Aravinda de Silva is applauded by the Lord's crowd

Pinnaduwage Aravinda de Silva was born in Colombo on October 17, 1965, and, in spite of his size (5ft 3½in) was soon demonstrating that he possessed an exceptional talent. Like many small men, he learned to cut and hook proficiently. He started attacking the ball while playing weekend club cricket that scarcely differed in approach from the Sunday League in England. Hence De Silva’s fondness for the one-day game (it was no coincidence that Kent won the League during his one season with them) and his desire early in his career not to let anything go by outside off stump.

As a 19-year-old, he took part in his country’s first victory, against India in Colombo, making 75 in the second innings. A decade later, he was part of the side that beat New Zealand in Napier, Sri Lanka’s first victory outside their own country. It might conceivably have come earlier had England not deigned to play Sri Lanka only five times since they achieved Test status in 1981. Other issues have affected De Silva’s motivation and concentration: “When the troubles were at their height in my country, the game did well just to survive. I lost my best years. It was not easy to remain motivated, training all year to play, perhaps, in just one Test.”

Yet De Silva would seem to have had little difficulty in playing the long innings. At the age of 30 and after more than 50 Tests, he has a batting average that has not veered much from 40, the bench-mark of the very good batsman. His highest score, 267, was made against New Zealand in 1990/91. In addition to these accomplishments, he bowls passable offspin that can be effective in the one-day game. His failings, indeed, have less to do with technique and character than cakes (in England) and fast cars (at home) both of which, of course, are an integral part of the game.

De Silva did not want his season with Kent to end.

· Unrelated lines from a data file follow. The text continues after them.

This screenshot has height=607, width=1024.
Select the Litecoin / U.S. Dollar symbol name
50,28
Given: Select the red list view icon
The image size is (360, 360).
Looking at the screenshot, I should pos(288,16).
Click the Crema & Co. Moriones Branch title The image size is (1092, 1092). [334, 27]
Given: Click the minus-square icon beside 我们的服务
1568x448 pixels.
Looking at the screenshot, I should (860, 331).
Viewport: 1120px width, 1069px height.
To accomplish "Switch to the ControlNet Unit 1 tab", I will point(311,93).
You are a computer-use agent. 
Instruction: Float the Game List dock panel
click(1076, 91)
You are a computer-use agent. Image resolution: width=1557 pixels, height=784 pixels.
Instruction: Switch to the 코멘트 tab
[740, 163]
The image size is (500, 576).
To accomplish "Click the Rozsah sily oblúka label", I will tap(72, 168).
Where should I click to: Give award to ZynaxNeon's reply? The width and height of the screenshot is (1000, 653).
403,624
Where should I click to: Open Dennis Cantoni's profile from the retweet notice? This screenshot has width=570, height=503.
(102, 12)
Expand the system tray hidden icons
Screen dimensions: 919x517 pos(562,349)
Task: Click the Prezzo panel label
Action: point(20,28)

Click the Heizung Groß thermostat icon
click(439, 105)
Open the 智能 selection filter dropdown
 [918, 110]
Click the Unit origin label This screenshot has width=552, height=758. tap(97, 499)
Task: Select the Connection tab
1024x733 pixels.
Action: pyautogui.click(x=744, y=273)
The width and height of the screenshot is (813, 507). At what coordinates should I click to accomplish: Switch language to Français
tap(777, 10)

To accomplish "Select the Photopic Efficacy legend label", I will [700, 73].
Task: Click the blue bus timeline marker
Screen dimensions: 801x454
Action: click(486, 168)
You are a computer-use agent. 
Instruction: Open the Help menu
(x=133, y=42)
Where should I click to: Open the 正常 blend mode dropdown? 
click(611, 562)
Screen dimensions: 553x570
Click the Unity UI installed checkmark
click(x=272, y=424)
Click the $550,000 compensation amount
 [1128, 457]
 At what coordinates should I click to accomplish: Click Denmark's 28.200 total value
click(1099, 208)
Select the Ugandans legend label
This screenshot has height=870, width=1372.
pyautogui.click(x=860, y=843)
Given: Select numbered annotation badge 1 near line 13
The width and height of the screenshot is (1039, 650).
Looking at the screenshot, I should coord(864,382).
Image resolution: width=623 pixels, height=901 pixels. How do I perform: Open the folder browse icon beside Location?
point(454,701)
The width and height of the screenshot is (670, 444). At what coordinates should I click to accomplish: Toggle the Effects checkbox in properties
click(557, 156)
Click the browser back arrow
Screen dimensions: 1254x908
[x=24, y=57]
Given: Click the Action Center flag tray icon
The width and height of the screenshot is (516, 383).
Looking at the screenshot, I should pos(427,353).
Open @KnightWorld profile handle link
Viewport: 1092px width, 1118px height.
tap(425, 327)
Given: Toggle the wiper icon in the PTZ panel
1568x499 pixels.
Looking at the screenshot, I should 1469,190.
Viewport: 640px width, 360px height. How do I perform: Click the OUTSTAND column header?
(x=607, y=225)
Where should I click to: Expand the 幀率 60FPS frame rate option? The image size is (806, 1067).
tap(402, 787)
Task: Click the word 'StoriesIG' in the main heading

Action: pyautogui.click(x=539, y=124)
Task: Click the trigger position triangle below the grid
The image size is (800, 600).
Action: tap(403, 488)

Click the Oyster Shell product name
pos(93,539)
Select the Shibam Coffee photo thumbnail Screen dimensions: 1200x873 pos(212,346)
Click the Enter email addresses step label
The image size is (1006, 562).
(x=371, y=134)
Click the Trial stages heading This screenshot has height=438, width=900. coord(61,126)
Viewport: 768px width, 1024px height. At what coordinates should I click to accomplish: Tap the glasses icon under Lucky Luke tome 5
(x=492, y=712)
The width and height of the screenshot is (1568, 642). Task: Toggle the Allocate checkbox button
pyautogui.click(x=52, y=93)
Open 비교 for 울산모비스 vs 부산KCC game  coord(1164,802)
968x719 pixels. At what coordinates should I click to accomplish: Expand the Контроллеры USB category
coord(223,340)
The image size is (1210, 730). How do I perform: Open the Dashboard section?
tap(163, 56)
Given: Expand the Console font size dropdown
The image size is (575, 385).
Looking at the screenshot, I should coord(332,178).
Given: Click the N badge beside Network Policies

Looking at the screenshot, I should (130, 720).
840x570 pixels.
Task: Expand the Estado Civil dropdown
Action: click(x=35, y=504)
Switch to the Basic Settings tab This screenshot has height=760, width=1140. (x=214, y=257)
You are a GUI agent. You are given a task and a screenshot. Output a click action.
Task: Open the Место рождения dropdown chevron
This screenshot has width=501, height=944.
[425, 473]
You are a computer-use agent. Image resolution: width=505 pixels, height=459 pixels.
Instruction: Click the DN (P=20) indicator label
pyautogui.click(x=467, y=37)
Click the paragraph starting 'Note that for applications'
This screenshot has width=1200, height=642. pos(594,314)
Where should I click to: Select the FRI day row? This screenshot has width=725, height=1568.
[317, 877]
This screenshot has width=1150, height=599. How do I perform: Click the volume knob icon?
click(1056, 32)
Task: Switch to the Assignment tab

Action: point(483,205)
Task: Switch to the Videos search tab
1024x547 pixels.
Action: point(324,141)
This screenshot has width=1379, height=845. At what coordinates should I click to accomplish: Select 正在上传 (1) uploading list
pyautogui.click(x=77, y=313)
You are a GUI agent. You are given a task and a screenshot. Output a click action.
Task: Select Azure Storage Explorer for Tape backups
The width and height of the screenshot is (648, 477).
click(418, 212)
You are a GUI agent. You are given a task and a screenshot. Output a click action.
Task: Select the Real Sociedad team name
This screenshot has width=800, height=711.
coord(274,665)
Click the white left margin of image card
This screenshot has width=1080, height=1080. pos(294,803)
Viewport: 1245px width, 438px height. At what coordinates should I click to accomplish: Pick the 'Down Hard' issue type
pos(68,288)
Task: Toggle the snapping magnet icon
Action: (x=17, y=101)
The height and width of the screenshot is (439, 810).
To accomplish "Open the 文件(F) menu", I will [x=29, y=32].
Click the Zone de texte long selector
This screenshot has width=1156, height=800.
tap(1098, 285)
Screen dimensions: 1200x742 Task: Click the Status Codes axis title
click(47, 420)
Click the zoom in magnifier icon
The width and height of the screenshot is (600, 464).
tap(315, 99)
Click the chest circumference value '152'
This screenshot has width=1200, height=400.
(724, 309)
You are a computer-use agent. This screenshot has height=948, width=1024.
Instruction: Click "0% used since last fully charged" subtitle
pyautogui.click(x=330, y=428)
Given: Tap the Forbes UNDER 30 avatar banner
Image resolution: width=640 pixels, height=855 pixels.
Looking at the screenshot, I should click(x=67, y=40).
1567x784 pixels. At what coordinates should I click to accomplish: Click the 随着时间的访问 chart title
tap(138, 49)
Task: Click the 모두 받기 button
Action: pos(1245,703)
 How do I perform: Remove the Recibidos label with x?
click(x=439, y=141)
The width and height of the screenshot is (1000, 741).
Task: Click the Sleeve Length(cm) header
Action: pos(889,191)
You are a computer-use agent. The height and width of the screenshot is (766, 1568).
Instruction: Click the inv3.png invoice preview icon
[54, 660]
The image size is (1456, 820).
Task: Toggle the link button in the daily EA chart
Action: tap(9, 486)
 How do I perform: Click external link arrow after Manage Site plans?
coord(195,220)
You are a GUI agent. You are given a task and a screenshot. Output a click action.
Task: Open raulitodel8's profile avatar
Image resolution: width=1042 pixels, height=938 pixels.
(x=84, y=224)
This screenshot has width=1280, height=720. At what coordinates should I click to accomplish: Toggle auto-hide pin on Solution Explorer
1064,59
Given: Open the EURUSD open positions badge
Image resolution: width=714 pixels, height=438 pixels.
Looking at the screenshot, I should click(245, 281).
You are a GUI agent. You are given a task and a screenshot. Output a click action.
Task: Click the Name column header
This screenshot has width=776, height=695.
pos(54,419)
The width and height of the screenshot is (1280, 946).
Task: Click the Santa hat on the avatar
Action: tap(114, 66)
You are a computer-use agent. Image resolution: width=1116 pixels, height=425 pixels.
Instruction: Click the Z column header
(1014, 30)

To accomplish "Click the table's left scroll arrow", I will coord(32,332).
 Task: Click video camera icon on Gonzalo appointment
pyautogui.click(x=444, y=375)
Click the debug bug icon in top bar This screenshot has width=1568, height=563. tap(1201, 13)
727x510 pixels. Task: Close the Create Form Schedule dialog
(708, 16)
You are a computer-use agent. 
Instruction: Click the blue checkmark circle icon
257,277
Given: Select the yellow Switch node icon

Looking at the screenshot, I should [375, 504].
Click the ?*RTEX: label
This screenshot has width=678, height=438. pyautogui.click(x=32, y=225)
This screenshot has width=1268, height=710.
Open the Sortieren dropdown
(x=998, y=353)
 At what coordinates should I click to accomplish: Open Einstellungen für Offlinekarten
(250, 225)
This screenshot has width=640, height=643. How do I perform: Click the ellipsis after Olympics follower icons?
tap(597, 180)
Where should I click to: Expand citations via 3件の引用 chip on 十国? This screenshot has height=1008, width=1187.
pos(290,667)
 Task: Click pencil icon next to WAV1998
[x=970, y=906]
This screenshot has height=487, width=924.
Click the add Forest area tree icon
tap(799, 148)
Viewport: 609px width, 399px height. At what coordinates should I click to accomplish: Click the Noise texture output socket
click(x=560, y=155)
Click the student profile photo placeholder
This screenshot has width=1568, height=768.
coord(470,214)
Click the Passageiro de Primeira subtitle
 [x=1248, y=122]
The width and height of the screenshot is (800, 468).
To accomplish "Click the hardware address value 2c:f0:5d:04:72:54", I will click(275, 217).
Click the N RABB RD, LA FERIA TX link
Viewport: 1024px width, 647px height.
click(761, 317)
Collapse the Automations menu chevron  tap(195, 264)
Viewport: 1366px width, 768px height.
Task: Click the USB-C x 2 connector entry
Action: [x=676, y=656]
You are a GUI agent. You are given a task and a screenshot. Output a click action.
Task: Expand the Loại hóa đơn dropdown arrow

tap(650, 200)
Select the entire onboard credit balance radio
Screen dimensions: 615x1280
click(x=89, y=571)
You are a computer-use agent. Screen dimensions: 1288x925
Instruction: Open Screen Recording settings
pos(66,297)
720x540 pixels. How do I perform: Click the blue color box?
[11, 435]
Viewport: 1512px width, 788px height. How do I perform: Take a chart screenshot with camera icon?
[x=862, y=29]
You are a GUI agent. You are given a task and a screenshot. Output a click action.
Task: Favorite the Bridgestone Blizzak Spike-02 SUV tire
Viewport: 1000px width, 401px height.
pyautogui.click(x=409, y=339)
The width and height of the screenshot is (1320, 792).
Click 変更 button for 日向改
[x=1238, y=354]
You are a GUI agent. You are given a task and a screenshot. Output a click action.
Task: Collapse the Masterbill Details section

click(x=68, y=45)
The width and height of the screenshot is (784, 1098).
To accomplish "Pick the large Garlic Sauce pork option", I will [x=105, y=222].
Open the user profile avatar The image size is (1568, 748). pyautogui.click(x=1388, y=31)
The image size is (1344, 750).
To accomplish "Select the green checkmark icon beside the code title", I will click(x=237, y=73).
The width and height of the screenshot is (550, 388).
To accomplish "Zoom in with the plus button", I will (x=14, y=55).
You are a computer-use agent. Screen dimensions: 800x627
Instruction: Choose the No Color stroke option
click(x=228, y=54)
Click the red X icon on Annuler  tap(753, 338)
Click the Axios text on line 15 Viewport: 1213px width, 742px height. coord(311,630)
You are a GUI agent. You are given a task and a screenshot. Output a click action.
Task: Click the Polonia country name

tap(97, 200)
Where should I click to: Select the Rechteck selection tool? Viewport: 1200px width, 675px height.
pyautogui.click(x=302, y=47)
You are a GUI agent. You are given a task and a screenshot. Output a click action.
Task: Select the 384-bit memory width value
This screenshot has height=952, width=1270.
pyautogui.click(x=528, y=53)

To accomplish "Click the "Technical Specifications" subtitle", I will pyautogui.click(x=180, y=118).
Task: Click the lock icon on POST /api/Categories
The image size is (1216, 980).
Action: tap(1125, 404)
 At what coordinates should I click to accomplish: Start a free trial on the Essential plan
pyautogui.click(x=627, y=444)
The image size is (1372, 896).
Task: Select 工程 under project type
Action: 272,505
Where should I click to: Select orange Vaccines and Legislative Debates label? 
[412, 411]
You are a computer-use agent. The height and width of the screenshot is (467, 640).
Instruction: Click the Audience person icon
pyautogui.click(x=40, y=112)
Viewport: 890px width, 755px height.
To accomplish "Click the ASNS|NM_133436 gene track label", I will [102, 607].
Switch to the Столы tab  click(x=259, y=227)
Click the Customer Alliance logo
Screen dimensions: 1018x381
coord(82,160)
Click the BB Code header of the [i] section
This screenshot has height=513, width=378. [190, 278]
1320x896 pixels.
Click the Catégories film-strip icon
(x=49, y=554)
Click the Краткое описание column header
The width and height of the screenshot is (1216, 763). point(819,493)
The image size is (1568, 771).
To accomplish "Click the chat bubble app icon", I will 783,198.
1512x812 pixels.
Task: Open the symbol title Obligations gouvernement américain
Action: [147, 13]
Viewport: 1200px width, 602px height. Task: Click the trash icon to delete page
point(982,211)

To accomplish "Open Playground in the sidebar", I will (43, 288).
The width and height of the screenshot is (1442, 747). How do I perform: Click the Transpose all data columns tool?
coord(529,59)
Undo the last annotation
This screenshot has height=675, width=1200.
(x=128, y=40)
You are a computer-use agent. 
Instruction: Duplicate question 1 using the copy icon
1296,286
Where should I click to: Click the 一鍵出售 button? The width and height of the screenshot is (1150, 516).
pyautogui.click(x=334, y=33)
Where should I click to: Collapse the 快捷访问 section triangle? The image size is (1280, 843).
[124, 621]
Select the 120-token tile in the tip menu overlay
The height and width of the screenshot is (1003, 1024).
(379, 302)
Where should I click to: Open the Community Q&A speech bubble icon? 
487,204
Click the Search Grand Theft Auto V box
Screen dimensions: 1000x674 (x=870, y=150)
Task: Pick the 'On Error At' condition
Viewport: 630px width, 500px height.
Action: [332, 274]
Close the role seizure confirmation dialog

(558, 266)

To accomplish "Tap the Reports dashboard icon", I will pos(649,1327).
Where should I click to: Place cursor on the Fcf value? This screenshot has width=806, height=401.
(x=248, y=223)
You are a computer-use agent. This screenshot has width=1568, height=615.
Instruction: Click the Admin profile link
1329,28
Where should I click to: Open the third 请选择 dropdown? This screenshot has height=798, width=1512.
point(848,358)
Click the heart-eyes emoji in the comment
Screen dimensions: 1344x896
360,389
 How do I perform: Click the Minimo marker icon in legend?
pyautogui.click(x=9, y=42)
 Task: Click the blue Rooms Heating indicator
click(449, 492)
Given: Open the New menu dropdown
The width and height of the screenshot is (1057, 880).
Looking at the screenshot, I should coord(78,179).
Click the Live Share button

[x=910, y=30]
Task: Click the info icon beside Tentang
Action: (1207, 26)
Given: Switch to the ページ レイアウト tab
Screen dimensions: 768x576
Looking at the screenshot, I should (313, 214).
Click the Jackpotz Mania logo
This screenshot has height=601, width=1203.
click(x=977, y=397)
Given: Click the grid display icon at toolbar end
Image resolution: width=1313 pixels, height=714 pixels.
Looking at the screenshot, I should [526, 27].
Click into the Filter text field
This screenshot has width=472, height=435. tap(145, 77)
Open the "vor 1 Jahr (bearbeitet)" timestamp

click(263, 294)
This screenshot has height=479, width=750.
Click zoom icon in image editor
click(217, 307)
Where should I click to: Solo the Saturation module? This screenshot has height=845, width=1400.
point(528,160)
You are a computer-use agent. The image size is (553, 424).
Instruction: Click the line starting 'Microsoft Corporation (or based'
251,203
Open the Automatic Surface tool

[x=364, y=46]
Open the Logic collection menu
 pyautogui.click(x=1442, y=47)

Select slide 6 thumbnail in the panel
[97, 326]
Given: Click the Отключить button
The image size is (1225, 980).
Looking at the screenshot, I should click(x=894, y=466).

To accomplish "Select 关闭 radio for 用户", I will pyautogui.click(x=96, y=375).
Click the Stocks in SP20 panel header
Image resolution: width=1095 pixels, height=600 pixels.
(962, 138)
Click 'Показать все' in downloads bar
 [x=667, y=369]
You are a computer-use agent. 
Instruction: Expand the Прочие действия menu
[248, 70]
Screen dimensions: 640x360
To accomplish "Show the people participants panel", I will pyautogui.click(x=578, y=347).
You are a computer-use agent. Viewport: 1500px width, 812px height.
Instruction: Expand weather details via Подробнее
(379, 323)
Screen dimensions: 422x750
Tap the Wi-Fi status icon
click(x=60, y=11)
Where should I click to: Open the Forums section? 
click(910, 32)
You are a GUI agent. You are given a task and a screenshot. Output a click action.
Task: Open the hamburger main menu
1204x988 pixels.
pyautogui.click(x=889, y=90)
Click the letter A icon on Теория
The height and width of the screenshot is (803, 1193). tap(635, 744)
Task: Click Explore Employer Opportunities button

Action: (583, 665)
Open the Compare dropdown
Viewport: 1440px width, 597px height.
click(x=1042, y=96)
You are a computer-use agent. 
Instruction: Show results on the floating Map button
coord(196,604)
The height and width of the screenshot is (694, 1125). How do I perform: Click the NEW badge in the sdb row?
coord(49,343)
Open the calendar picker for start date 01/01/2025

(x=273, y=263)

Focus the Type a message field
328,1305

He would have preferred to have seen their triumph in the Sunday League through to completion rather than leave England a few days before the end of the season to rejoin Sri Lanka for the last two Tests of their series in Pakistan. “I cannot believe any player, anywhere, has been so popular,” said Graham Cowdrey, his county colleague. “Ari was an inspiration to me and the whole side felt the same. When he packed his bags, he hugged each of us and I have never known a professional sports team so close to tears.”